• To do: Every line below that holds the string "will" must be copied.

• Supplied material:
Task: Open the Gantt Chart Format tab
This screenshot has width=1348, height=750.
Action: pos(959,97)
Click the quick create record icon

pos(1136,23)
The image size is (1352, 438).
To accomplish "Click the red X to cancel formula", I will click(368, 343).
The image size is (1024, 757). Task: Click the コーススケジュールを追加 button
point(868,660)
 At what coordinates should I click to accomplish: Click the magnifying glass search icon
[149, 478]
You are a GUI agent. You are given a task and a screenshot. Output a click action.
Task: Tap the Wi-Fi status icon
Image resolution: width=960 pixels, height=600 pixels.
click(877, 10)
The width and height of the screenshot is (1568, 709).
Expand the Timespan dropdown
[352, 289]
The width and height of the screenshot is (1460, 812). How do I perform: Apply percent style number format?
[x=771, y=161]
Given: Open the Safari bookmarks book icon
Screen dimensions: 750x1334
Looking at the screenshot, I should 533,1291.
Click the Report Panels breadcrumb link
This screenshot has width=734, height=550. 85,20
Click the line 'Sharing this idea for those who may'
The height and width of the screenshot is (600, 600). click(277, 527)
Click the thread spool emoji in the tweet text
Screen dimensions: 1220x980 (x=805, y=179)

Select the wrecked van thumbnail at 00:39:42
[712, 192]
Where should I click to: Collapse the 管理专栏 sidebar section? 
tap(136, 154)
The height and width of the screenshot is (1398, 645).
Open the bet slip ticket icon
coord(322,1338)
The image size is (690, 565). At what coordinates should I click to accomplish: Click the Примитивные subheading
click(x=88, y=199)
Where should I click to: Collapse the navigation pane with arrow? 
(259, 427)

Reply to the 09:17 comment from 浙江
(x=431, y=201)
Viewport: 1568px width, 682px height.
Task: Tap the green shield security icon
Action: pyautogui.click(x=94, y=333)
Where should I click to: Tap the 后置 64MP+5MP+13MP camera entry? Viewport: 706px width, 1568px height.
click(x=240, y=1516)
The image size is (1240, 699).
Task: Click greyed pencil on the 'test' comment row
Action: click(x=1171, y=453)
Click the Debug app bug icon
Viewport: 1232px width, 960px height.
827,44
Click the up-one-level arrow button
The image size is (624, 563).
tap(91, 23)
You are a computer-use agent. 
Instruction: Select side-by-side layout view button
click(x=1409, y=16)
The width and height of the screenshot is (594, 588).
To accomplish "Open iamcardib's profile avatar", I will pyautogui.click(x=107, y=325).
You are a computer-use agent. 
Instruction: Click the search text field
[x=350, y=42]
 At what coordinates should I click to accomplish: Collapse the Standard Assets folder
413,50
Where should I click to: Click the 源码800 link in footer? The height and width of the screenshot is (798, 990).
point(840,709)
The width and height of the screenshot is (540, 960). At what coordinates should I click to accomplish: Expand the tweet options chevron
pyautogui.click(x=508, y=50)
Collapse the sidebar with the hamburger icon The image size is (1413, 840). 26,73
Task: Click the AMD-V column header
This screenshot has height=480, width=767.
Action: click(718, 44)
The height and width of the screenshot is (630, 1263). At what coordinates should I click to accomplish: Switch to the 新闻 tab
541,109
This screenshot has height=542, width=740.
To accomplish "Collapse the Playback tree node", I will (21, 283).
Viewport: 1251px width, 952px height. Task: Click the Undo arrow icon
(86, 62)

• Response for this exercise:
To accomplish "Click the red X to cancel formula", I will click(368, 343).
To accomplish "Open iamcardib's profile avatar", I will pyautogui.click(x=107, y=325).
To accomplish "Collapse the Playback tree node", I will (21, 283).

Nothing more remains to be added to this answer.